Set Payment Expectations and Collect Patient Portions Promptly
Providers can reduce patients’ delinquent payments by setting the expectations for their financial responsibility ahead of scheduled visits. Additionally, providers who do not make a concerted effort to collect patient copays before patients depart care settings risk letting revenue walk out the door with them. When patients do not pay immediately following appointments, providers are 20% less likely to collect reimbursements.
Collecting immediate payment from patients helps quickly bring one portion of the AR cycle to an end and eases tracking efforts further along the AR cycle. Integrate prompt collection with release processes, as nearly half of all patient financial responsibility ends up written off by hospitals as bad debt.
Even if patients cannot cover their portion of the bill directly after receiving care, providers should investigate offering partial payment plans to lock up some reimbursement and establish an easily tracked schedule.
Charge Entry
Following a patient visit, providers take on the administrative burden of determining the exact charges for the care provided before submitting and tracking claims through the end of the AR cycle. Charge entry in medical billing refers to the process clinicians follow for submitting detailed lists of the services patients receive, which must be coded for claims submission. A single healthcare provider must keep track of thousands of healthcare codes for various procedure charges.

* _GIVEN MATERIAL_:
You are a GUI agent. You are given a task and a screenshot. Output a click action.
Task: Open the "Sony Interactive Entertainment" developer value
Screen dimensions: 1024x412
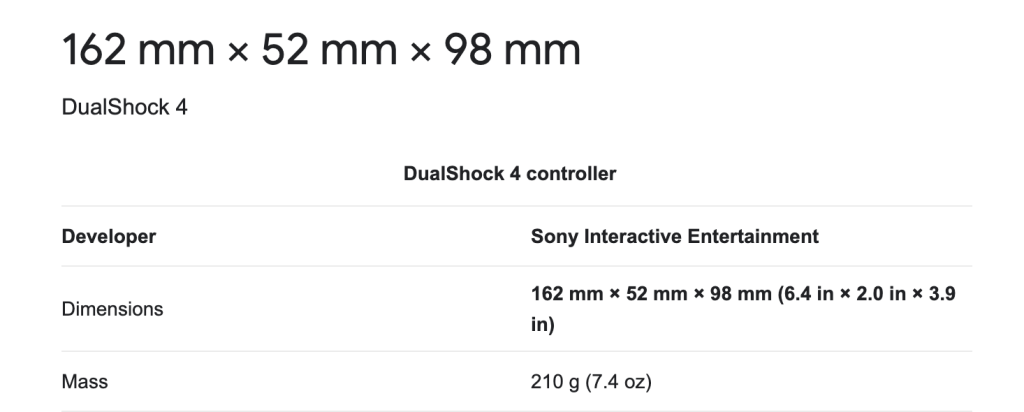675,237
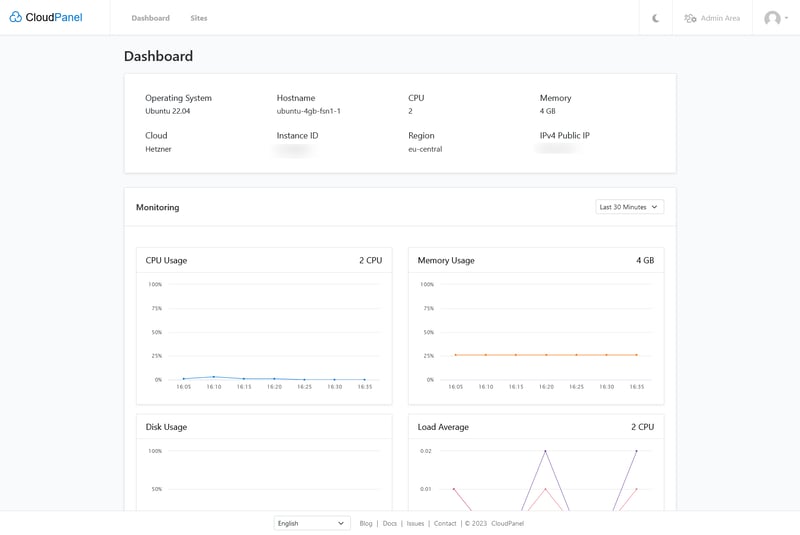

* _PROBLEM DETAILS_:
Continue the medical billing article above, picking up after its last sentence about healthcare codes.

* _TASK RESULT_:
Inaccurate charge entry impacts providers’ bottom lines. Research estimates that up to 1% of net charges are captured incorrectly due to discrepancies between documentation and billed services or missed charges. While 1% may seem like an acceptable loss, a hospital expecting $250 million in yearly revenue stands to lose $2.5 million due to administrative errors.
If charges are miscoded, providers leak revenue due to underpayments and risk audit penalties when overcharging payors and patients.
Claims Submission
Once providers have captured and coded charges, they must submit claims to payors and patients to collect reimbursements. Charge entry errors and patient information inaccuracies on submitted claims lead to claim denial and lengthened AR cycles. On top of bridging the lag between care and reimbursement, resubmitting claims increases staff expenses.
Submitting claims for Medicare reimbursement becomes even more complicated should patients have additional insurance coverage. Providers must monitor:
- The patient’s supplemental insurance information and whether the coverage remains active
- That the supplemental insurer received the correct bill from Medicare
- The list of expenses not covered by Medicare and the resubmission process for those charges
- Patient collections for the remaining amount not covered by their Medicare and supplemental deductibles.
AR Tracking
Tracking your accounts receivable every month gives providers the information necessary to identify those at risk of becoming leaked revenue and contributing to bad debt. Providers can compare ARs over time to recognize dangerous trends early and determine any outstanding reimbursements that may prove easy to close.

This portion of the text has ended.